Inside the binary font, this mapping is stored in the avar table, which (in TTX notation) looks like this:

    <segment axis="wght">
      <mapping from="-1.0" to="-1.0"/>
      <mapping from="0.0" to="0.0"/>
      <mapping from="0.125" to="0.11444"/>
      <mapping from="0.25" to="0.2349"/>
      <mapping from="0.5" to="0.3554"/>
      <mapping from="0.625" to="0.5"/>
      <mapping from="0.75" to="0.6566"/>
      <mapping from="0.875" to="0.8193"/>
      <mapping from="1.0" to="1.0"/>
    </segment>

Wait, what? OK, let’s stop for a moment and go back to look at normalization. The sources are normalized. We see that the gvar table has the following locations for tuple variations:

        <coord axis="wght" min="0.0" value="0.5" max="1.0"/>
        <coord axis="wght" min="0.5" value="1.0" max="1.0"/>

(and then italic things.) These are the variations on the default master, so mentally insert another set of coordinates with value="0.0".
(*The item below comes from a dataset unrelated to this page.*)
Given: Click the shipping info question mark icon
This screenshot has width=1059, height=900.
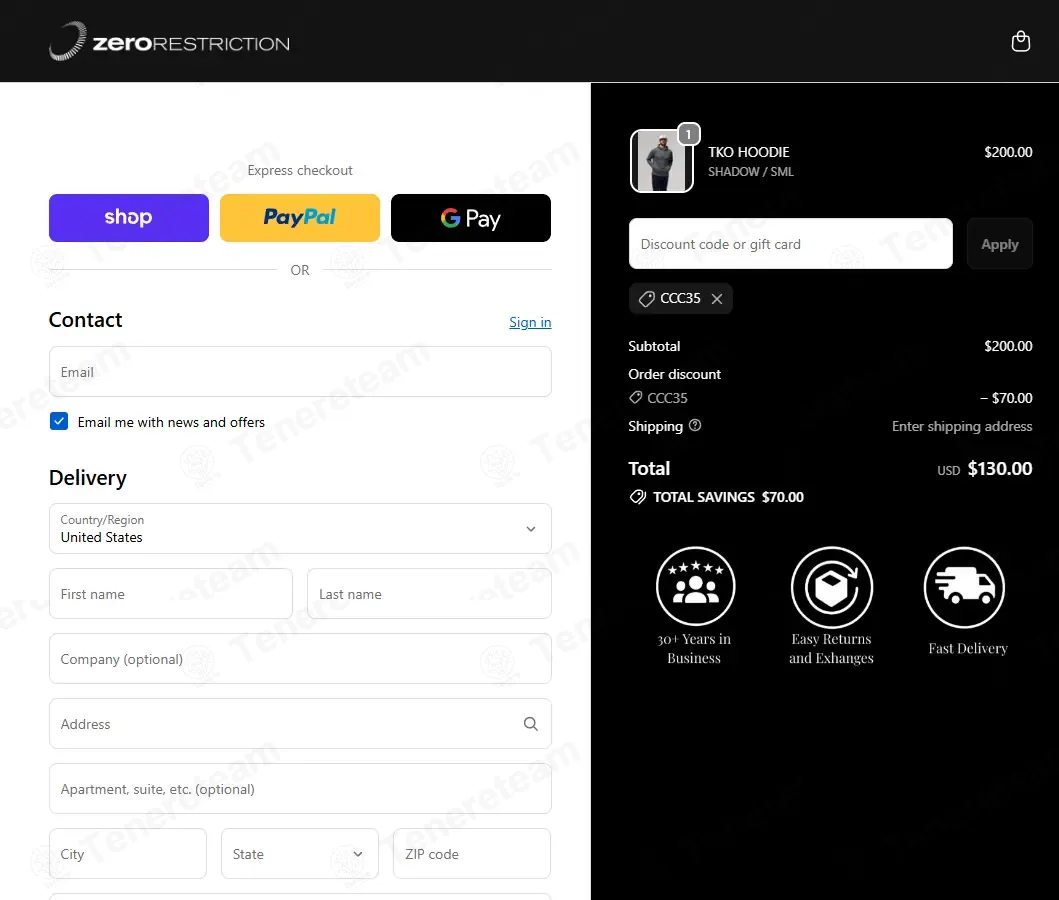Looking at the screenshot, I should click(x=695, y=425).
To get these values, we normalize the masters across designspace. 0 is the default value of the weight axis, so designspace=42; 1 is the maximum value of the weight axis, so designspace=208. The intermediate master is halfway between them, for (42+208)/2=125. And indeed that’s just what we see in the .designspace file:

    <source filename="Nunito-M500.ufo" name="Nunito M500" familyname="Nunito" stylename="M500">
      <location>
        <dimension name="Weight" xvalue="125"/>
        <dimension name="Italic" xvalue="0"/>
      </location>
    </source>

(Ignore the “500”, it’s not helpful or accurate.)

So. To go from source location values to gvar tuple locations, you normalize them across the range of the designspace: (125-42)/(208-42) = 0.5. Masters are in designspace. Masters, designspace. User values, userspace.
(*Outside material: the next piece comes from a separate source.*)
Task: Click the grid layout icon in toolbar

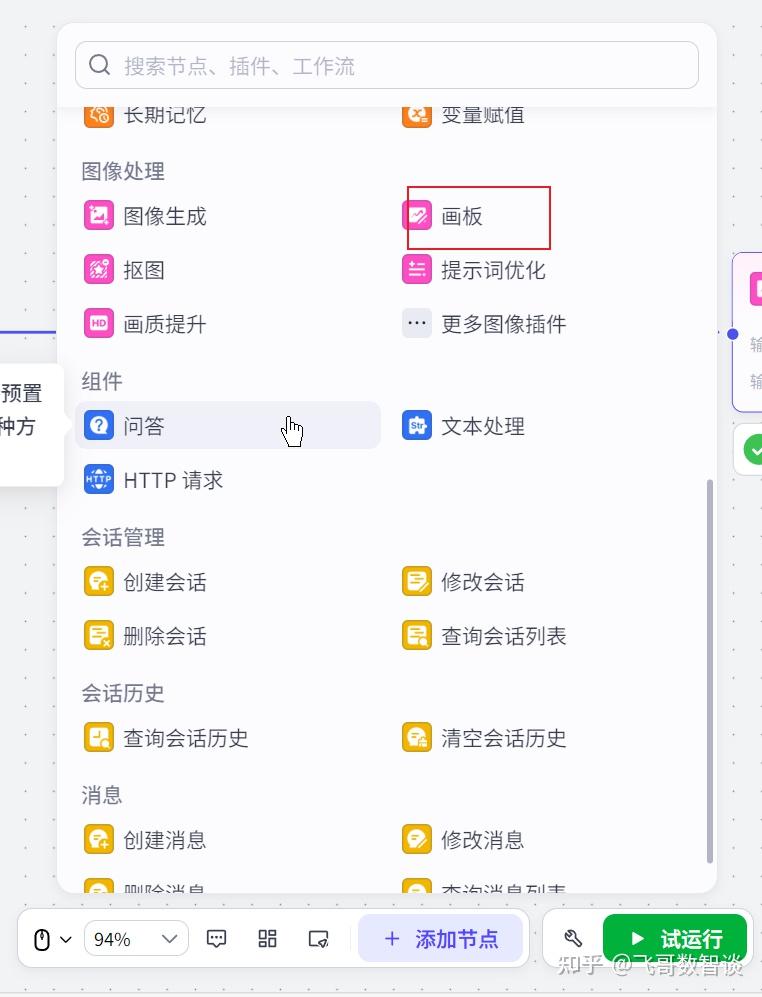Action: coord(267,939)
So now the avar mapping. To create the avar table, normalize the userspace value across the userspace and map it to the designspace value normalized across the designspace.

<map input="200" output="42"/>

(200-200)/(1000-200) = 0, (42-42)/(208-42) = 0, and hence:

<mapping from="0.0" to="0.0"/>

And next:

<map input="300" output="61"/>

(300-200)/(1000-200) = 0.125, (61-42)/(208-42) = 0.11445783, and hence, with a bit of OpenType rounding:

<mapping from="0.125" to="0.11444"/>

And so on. Make sure that you add avar mappings for minimum, default and maximum, because they need to be there, and that’s how you make an avar table.

Summary: fvar values all userspace. gvar values all normalized designspace. avar value map normalized designspace to normalized userspace. Man, that was like pulling teeth.

For bonus points: fontTools.designspaceLib.Axis has two functions, map_forward and map_backward. Which way is which?

>>> from fontTools.designspaceLib import DesignSpaceDocument
>>> ds = DesignSpaceDocument.fromfile("master_ufo/Nunito.designspace")
>>> ds.axes[0].map_forward(200)
42.0

map_forward goes from userspace to designspace. map_backward goes from designspace to userspace. No, these names aren’t helpful either.